▶ **Work item**
Transcribe the data exactly. Pictures stay out.

Data supplied: Begin

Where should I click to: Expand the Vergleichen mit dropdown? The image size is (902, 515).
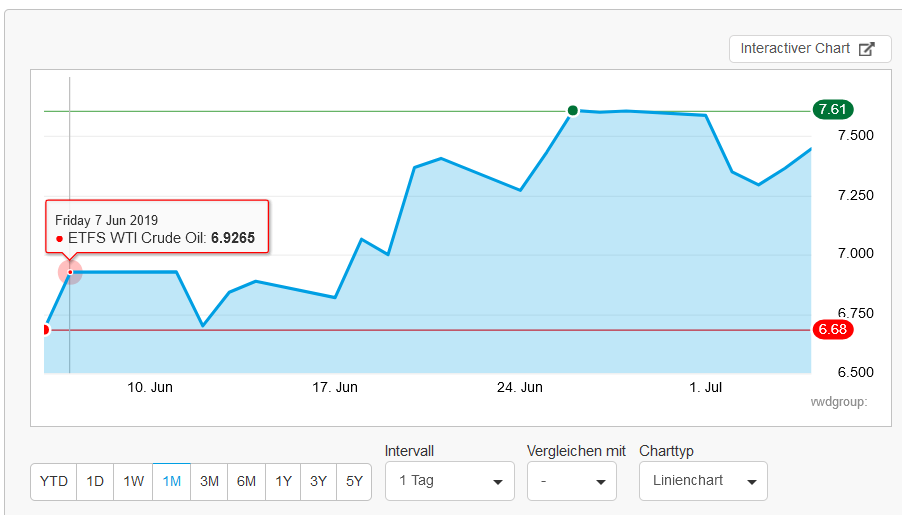[570, 481]
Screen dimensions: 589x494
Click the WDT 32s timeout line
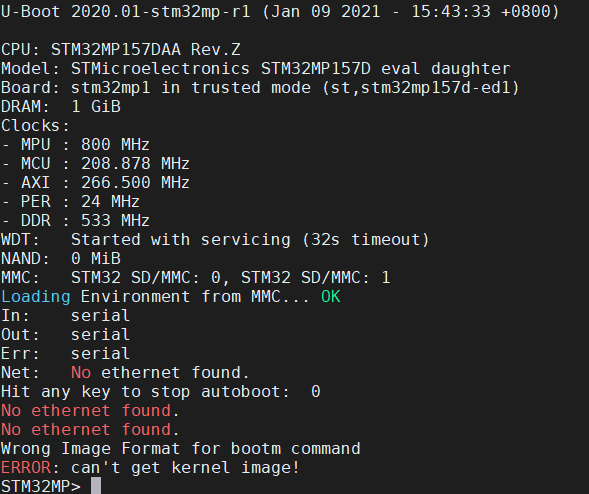click(x=215, y=240)
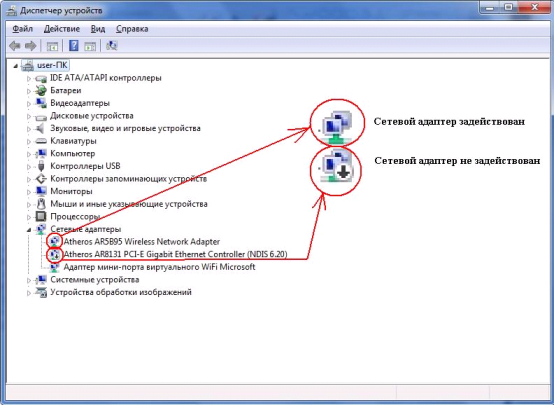Click the show console tree toolbar icon
Screen dimensions: 554x405
coord(52,46)
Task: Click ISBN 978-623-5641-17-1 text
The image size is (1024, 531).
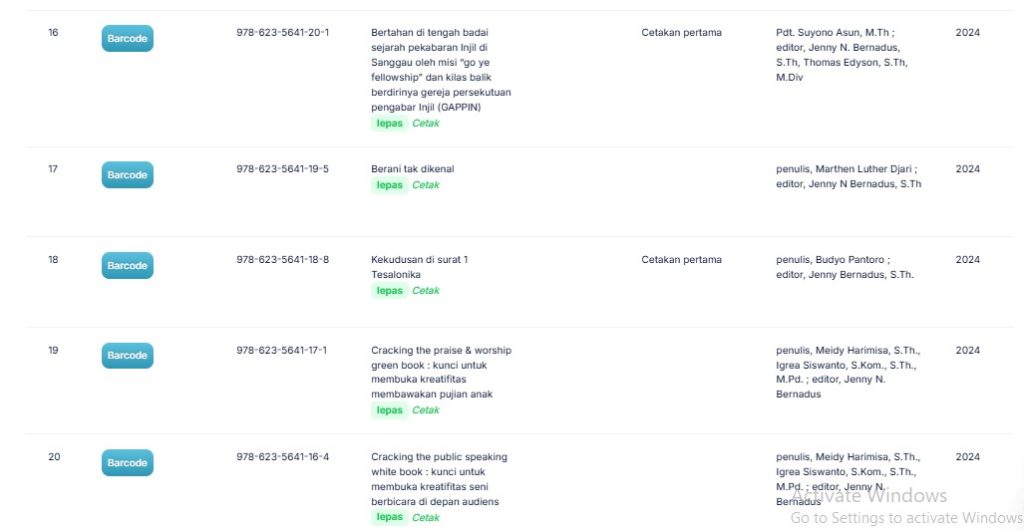Action: pos(282,351)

Data supplied: End

▶ **Written solution**
Where should I click to: Expand the Vergleichen mit dropdown? The image size is (902, 515).
[570, 481]
Screen dimensions: 589x494
Click the WDT 32s timeout line
click(x=215, y=240)
Click the show console tree toolbar icon
Screen dimensions: 554x405
coord(52,46)
Task: Click ISBN 978-623-5641-17-1 text
The image size is (1024, 531).
Action: pos(282,351)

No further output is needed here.